WORK TASK = Which of the lines in the data below contain the string "marker"? Copy each of them.

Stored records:
####################

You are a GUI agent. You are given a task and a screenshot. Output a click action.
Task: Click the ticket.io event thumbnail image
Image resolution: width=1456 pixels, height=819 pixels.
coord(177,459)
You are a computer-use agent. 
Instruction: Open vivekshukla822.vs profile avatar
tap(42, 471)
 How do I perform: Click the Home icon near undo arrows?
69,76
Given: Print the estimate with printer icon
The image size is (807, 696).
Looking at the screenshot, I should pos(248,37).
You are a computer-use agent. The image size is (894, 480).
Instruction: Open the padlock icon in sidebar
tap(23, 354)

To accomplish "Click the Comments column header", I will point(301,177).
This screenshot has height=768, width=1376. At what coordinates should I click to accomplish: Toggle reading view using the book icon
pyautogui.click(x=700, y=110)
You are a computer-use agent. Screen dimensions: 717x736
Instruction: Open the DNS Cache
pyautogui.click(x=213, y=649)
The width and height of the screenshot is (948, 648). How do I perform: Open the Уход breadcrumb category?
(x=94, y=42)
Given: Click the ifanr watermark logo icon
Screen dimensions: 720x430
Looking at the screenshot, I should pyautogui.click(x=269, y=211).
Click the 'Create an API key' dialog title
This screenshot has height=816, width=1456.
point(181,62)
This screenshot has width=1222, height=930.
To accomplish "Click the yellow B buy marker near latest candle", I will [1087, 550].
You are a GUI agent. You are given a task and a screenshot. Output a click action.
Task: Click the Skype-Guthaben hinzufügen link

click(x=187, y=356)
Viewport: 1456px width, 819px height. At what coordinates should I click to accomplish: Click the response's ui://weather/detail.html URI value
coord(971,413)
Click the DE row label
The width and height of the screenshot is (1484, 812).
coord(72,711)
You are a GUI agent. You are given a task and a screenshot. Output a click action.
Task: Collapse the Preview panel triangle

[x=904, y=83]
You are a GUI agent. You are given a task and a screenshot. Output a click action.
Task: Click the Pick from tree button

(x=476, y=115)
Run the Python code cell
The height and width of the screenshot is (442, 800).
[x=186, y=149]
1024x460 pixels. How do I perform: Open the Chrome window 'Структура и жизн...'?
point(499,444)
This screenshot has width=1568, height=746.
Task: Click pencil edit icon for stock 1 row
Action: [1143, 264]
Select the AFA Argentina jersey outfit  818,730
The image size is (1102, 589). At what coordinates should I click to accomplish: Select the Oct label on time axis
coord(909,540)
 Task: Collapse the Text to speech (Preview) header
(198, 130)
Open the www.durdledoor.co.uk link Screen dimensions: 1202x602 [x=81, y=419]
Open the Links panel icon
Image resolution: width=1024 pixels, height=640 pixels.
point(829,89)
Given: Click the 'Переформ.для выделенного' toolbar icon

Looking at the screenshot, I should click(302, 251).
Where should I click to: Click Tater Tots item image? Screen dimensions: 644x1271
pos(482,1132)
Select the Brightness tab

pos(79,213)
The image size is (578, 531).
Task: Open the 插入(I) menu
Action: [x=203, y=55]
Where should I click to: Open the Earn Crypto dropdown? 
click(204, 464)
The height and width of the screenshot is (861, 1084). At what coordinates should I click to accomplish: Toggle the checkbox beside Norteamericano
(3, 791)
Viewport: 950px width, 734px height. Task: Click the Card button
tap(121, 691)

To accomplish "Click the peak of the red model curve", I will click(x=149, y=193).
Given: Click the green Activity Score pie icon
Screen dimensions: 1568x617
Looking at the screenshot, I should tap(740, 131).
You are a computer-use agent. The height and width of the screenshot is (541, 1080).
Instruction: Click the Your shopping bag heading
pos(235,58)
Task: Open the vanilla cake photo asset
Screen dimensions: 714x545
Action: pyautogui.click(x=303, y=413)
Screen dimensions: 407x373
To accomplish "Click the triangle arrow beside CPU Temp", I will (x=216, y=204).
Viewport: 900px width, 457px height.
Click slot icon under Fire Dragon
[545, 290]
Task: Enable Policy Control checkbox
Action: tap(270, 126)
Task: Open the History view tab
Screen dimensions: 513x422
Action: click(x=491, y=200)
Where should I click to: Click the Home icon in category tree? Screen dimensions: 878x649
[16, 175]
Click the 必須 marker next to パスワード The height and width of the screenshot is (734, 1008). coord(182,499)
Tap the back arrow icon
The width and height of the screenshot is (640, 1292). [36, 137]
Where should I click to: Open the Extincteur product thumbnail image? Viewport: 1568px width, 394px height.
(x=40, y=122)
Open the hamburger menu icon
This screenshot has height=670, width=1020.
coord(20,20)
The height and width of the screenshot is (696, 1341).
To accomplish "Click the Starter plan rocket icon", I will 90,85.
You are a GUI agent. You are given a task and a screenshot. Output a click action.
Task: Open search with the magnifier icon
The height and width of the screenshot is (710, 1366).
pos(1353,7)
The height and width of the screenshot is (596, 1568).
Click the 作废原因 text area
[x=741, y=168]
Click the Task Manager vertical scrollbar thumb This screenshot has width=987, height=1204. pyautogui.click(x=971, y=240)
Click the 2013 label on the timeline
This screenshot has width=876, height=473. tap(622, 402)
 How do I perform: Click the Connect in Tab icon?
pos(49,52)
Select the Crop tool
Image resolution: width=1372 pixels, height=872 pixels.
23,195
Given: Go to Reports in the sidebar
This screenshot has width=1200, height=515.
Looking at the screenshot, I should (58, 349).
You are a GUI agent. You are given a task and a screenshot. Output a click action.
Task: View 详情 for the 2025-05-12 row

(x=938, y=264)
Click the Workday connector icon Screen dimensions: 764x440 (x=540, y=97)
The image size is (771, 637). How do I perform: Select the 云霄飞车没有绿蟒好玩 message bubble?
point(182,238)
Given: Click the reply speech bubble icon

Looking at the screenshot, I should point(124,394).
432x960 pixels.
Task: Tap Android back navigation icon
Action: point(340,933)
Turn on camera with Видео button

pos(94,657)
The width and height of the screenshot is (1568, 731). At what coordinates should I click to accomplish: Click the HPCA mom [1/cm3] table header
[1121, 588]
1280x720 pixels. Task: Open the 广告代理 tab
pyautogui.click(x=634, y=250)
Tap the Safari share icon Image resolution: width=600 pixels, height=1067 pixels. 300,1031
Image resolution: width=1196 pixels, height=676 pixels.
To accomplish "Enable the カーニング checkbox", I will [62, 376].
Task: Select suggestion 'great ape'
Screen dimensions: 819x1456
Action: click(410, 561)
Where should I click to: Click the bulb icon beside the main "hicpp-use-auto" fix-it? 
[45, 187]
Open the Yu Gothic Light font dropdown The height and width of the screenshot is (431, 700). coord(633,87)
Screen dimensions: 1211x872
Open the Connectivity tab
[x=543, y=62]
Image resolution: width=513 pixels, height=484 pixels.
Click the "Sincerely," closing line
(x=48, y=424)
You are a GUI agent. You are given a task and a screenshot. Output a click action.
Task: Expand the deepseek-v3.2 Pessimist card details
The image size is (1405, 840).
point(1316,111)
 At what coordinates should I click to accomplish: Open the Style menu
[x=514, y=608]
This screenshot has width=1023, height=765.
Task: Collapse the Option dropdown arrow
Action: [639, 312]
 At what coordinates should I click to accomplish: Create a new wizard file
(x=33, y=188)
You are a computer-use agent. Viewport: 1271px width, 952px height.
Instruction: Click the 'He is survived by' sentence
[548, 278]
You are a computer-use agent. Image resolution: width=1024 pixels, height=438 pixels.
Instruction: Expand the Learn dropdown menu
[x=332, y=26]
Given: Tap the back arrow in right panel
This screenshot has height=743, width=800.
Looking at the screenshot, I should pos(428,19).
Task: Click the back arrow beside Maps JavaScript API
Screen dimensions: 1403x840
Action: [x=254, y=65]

####################

SOLUTION TO THIS TASK =
To accomplish "Click the yellow B buy marker near latest candle", I will [1087, 550].
Click the 必須 marker next to パスワード The height and width of the screenshot is (734, 1008). coord(182,499)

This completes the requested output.